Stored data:

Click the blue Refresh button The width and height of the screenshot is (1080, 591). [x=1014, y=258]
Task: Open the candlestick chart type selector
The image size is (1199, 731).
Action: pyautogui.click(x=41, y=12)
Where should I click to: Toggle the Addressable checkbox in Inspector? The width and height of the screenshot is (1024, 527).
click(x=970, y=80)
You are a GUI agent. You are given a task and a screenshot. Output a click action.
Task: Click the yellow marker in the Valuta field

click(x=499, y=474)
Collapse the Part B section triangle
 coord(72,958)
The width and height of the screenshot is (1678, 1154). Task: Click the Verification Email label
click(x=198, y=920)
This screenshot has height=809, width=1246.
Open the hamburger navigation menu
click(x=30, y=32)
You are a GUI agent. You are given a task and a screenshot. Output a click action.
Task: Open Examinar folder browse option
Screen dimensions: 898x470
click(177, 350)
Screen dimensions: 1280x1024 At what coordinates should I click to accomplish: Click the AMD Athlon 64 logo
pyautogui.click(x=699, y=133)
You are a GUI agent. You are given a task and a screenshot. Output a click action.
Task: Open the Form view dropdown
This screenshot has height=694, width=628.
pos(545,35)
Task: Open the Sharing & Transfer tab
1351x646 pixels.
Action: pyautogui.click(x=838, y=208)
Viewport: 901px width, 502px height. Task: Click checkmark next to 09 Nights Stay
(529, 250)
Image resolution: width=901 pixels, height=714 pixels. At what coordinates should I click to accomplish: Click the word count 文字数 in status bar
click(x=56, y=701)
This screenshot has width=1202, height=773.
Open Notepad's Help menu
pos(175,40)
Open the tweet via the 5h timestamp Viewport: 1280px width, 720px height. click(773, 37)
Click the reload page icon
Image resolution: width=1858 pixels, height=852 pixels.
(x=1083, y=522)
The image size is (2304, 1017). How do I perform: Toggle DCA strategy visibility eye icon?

Task:
Beginning with the line that has "Open the tweet", set down each line through the last one above, exactly, and nothing else.

Result:
Open the tweet via the 5h timestamp Viewport: 1280px width, 720px height. click(773, 37)
Click the reload page icon
Image resolution: width=1858 pixels, height=852 pixels.
(x=1083, y=522)
The image size is (2304, 1017). How do I perform: Toggle DCA strategy visibility eye icon?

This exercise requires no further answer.